WHAT IS NEEDED: Only the lines below between the ones containing "Higher Education (464, 644)" and "Sign In (977, 674)", inclusive, are to be reproduced, each exactly as it stands.

EXCERPTED RECORDS:
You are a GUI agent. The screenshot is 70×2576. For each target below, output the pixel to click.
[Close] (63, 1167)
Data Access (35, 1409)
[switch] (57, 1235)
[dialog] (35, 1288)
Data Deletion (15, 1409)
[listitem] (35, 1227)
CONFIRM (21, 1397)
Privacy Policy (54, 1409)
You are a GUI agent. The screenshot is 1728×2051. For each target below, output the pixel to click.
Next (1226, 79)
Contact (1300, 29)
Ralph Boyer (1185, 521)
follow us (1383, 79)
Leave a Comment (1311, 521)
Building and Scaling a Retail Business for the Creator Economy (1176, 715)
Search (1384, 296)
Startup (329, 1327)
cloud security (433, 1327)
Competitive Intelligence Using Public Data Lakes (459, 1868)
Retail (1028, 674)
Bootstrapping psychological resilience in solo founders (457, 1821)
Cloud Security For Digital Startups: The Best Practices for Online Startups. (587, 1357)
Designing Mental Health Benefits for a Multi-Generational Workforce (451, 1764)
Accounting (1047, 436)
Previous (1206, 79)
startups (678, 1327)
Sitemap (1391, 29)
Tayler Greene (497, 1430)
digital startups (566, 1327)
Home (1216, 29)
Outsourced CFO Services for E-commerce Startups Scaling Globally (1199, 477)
--
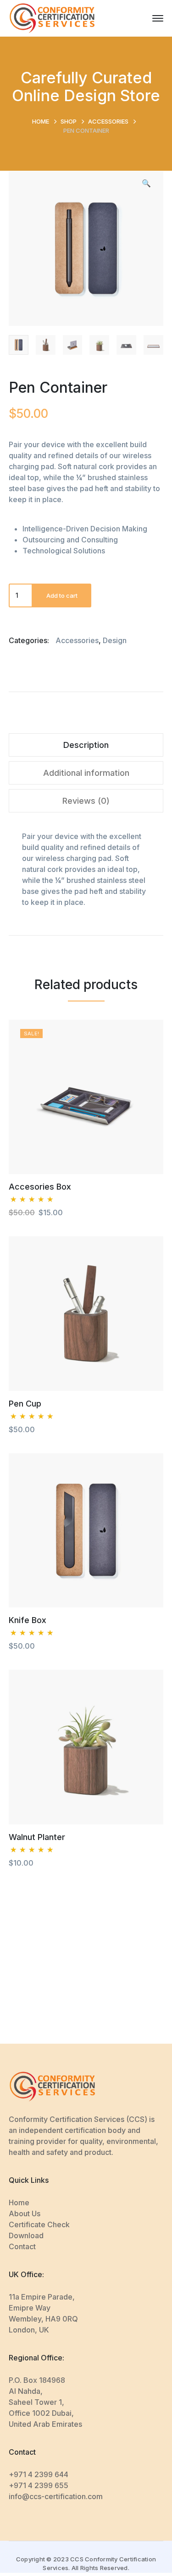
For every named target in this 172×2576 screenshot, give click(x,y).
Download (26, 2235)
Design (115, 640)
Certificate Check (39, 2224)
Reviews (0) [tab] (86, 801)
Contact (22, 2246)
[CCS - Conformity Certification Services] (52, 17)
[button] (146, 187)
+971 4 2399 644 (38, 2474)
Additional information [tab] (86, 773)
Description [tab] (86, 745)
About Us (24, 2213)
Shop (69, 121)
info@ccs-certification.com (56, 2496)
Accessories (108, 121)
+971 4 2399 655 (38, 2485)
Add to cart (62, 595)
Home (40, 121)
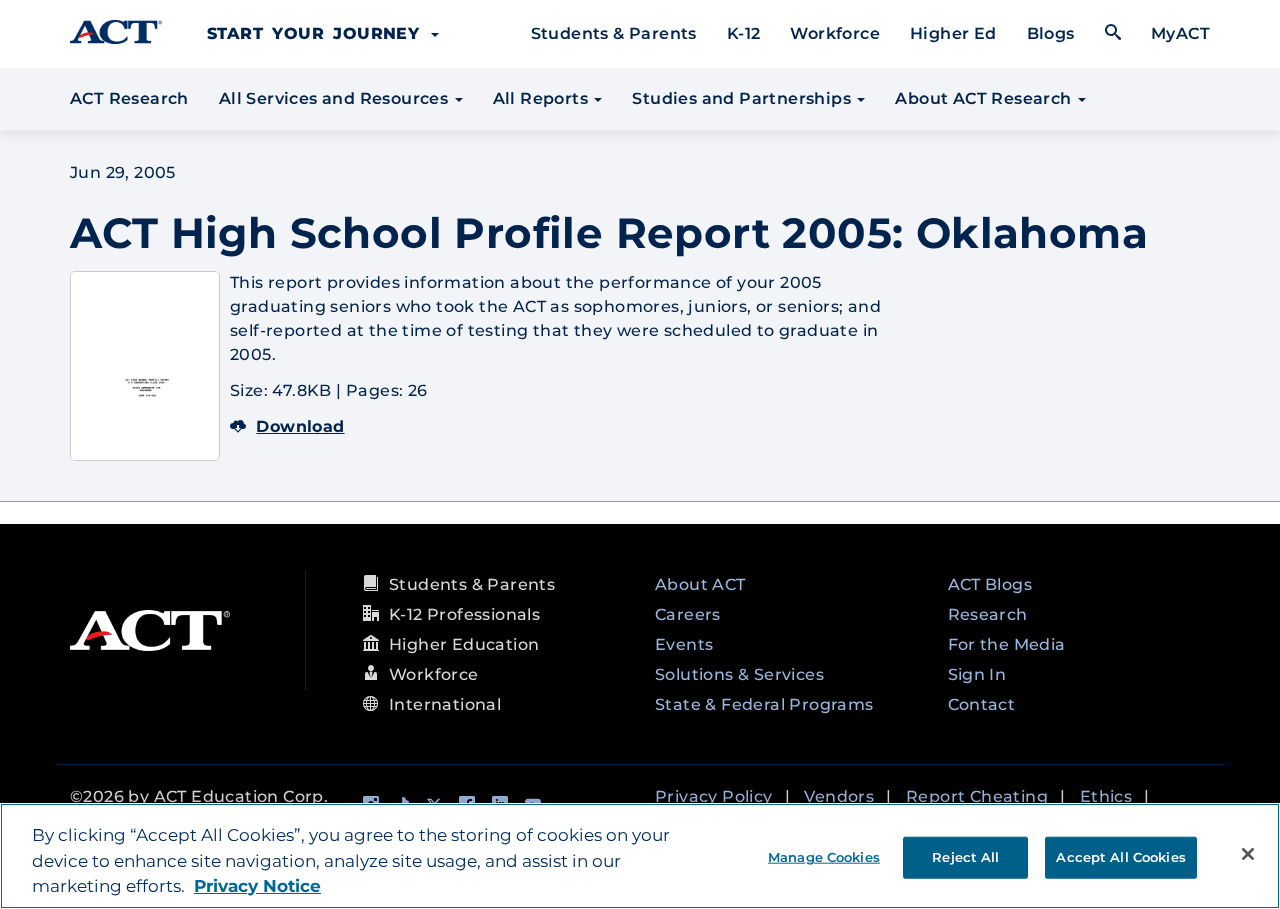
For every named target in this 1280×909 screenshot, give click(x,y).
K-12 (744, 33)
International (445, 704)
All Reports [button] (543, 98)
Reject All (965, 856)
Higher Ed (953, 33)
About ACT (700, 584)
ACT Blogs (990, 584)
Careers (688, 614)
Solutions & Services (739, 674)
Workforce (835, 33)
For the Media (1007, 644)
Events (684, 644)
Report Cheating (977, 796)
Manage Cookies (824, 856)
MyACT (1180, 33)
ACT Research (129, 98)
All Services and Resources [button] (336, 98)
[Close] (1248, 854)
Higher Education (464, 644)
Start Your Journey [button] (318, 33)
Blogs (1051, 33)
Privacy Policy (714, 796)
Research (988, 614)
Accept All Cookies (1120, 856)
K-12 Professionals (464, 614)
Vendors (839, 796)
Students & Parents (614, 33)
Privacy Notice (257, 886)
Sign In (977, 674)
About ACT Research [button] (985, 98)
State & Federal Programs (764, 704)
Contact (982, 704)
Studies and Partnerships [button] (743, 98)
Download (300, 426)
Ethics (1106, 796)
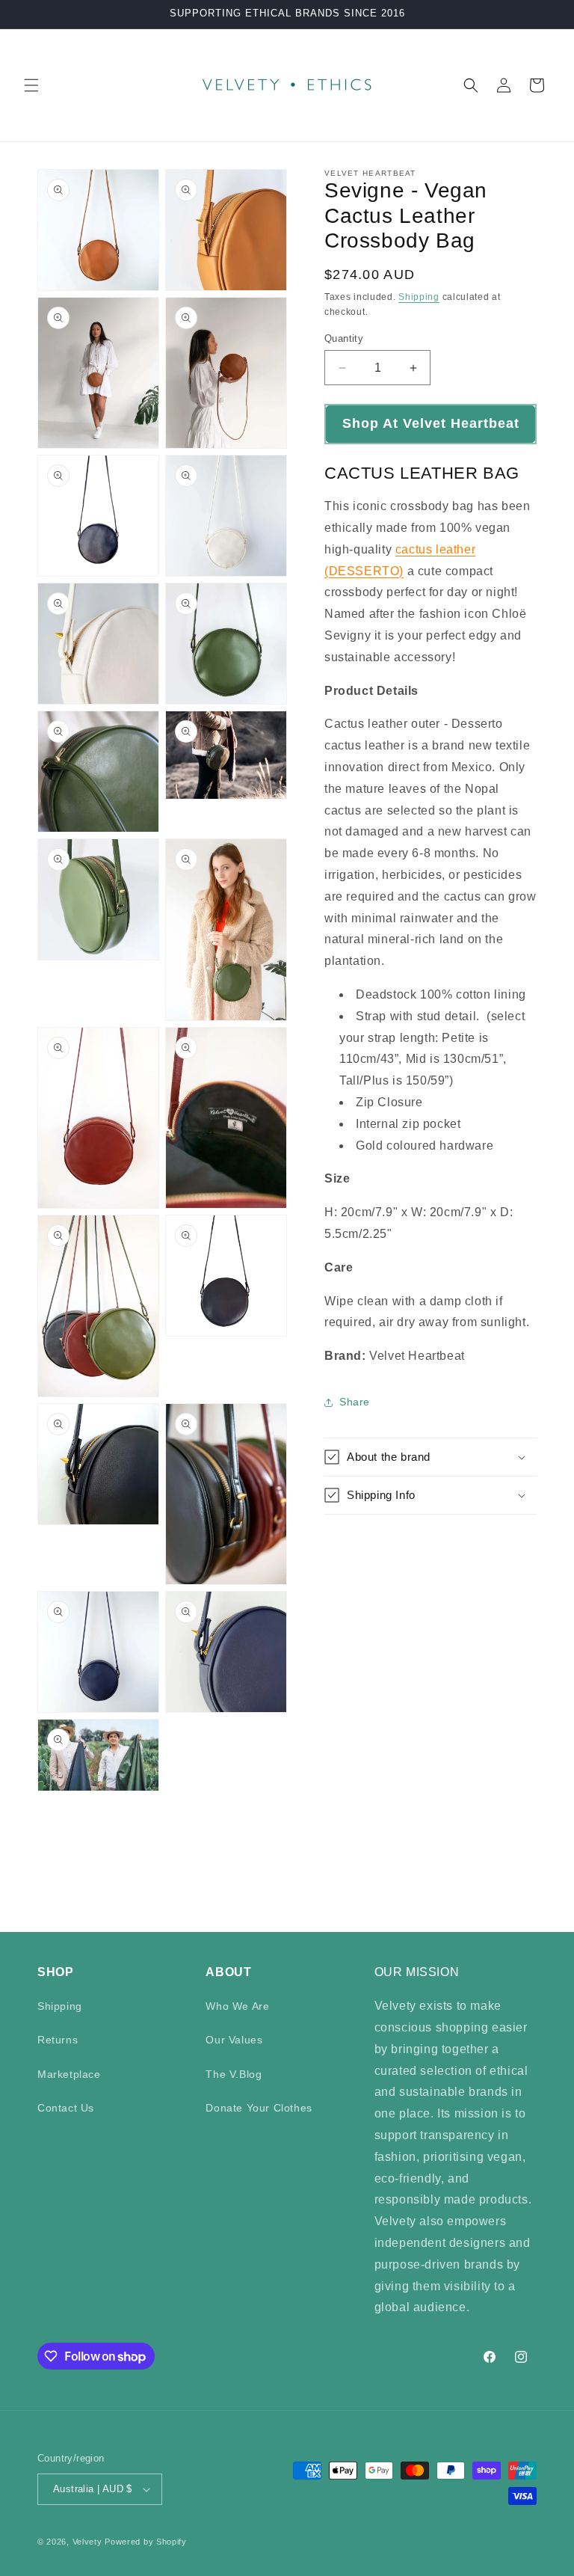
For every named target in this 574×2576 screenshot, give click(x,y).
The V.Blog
* * *
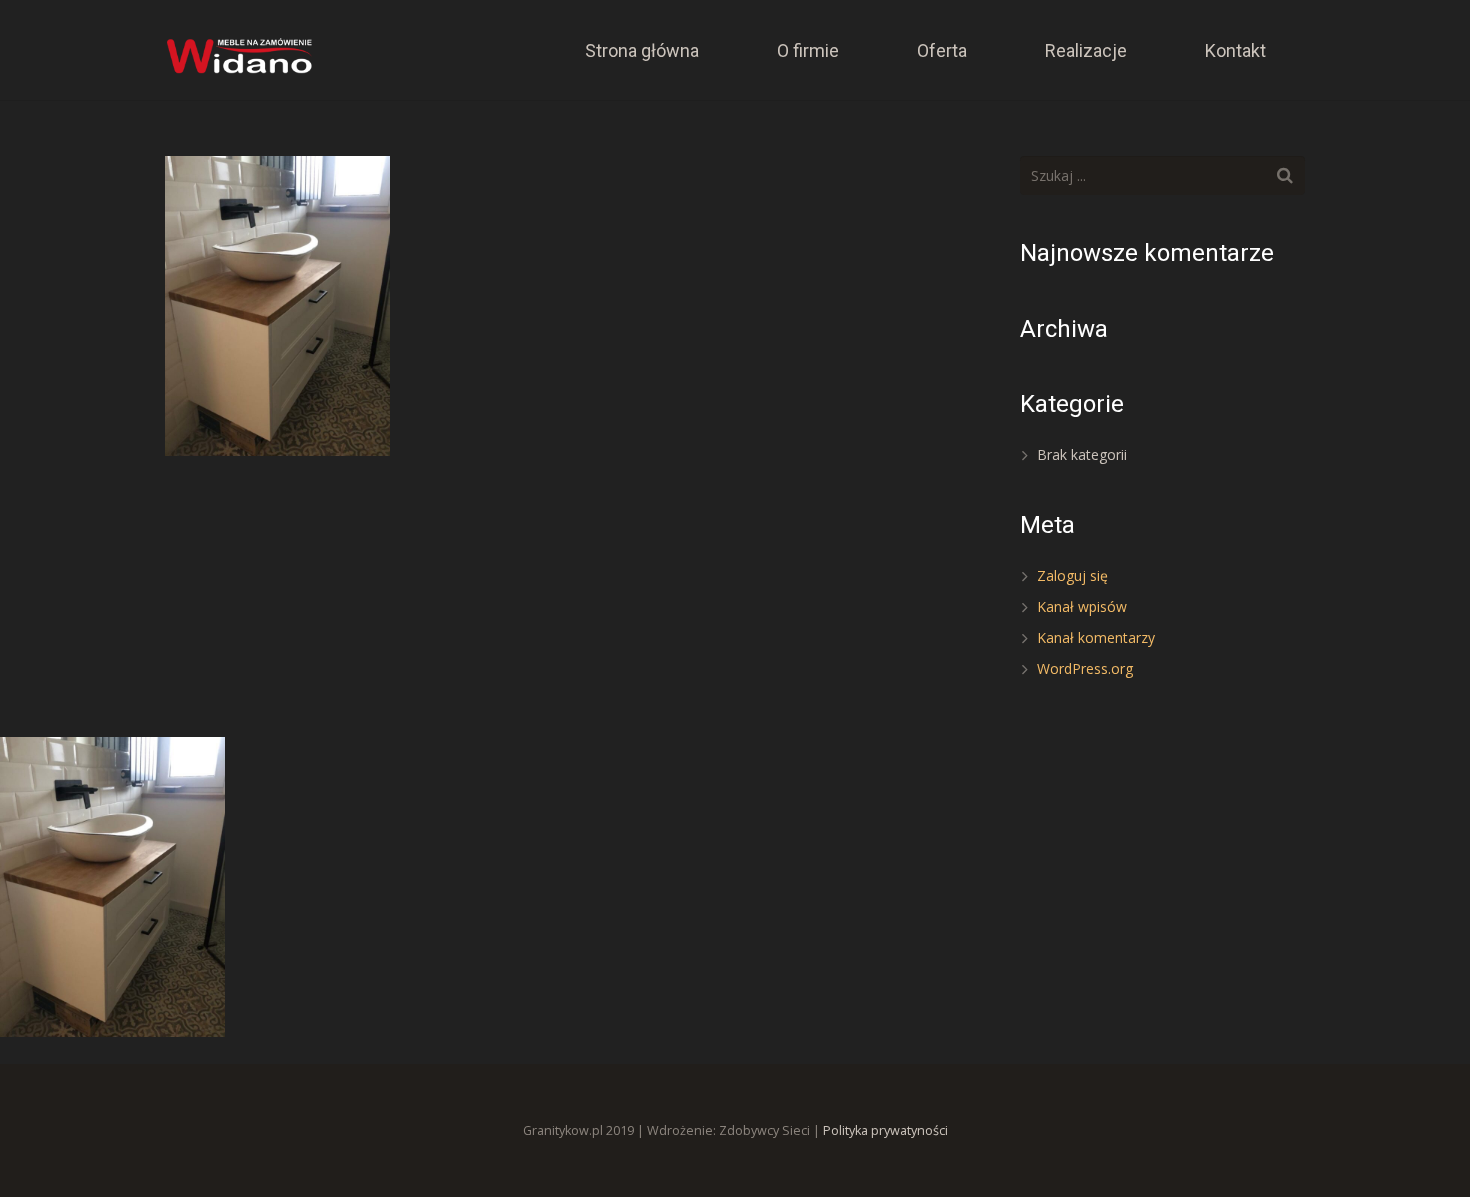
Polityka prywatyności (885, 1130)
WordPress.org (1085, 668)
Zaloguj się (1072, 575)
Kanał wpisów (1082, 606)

OUTPUT OF THE EXERCISE:
Higher Education (464, 644)
Start Your Journey [button] (318, 33)
Blogs (1051, 33)
Privacy Policy (714, 796)
Research (988, 614)
Accept All Cookies (1120, 856)
K-12 Professionals (464, 614)
Vendors (839, 796)
Students & Parents (614, 33)
Privacy Notice (257, 886)
Sign In (977, 674)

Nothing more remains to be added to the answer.